Show, from the entries below, every line in which "scrollbar" appears.

====== Given information

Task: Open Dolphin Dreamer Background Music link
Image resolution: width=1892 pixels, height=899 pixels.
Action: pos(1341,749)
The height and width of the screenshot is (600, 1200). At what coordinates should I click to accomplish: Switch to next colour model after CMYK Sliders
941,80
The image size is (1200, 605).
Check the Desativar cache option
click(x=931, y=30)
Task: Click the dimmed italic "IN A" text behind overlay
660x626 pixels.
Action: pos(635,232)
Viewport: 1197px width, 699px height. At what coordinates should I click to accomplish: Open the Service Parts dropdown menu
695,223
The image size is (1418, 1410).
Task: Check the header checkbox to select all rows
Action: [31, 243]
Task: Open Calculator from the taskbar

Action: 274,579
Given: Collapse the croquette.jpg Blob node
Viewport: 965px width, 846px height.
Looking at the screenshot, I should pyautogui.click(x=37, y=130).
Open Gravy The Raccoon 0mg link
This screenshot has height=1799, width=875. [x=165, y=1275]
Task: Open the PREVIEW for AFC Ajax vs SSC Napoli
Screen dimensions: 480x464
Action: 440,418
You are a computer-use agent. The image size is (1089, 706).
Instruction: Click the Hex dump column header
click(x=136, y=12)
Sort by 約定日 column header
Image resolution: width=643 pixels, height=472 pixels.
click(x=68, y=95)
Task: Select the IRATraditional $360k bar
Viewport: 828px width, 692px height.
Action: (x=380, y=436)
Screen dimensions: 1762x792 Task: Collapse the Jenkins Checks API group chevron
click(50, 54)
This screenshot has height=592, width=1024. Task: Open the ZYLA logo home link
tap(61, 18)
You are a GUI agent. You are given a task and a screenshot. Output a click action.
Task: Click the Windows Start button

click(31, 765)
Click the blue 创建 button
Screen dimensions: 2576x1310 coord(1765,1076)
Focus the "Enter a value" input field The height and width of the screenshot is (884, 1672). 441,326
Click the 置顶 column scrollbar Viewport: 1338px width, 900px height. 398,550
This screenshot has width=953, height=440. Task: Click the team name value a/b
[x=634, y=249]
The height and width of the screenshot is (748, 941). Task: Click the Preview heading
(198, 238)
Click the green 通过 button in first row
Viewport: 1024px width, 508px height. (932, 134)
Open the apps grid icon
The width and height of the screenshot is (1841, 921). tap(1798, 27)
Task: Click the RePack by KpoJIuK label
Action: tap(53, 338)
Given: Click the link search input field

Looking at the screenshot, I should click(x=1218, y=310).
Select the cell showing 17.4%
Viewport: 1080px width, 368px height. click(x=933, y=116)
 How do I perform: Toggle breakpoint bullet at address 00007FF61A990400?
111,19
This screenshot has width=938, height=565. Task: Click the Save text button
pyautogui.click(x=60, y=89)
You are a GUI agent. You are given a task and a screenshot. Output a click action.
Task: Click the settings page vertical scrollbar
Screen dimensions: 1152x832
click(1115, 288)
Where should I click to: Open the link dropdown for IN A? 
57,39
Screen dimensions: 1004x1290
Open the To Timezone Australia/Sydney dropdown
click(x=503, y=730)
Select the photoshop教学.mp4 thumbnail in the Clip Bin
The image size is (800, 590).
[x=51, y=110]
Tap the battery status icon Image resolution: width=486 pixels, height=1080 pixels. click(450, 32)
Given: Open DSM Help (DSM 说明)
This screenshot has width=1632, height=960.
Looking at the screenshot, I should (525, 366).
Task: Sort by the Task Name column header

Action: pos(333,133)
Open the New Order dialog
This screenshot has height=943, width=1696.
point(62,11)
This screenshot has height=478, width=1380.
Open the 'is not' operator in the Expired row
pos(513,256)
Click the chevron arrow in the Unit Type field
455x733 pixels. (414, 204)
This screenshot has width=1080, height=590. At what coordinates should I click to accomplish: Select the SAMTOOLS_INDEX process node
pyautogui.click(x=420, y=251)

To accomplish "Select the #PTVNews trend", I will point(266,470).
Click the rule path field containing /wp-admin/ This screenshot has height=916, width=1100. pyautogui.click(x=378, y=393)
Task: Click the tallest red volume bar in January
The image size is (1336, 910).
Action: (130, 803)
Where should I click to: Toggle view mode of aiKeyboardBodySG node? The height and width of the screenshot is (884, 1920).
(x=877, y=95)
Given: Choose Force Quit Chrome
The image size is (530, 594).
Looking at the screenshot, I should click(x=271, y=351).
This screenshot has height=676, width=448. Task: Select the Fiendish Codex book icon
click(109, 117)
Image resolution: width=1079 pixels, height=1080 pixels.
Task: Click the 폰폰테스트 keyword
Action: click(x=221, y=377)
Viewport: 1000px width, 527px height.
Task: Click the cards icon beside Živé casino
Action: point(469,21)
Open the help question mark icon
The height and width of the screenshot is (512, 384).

============

◆ **Answer space**:
Click the 置顶 column scrollbar Viewport: 1338px width, 900px height. 398,550
Task: Click the settings page vertical scrollbar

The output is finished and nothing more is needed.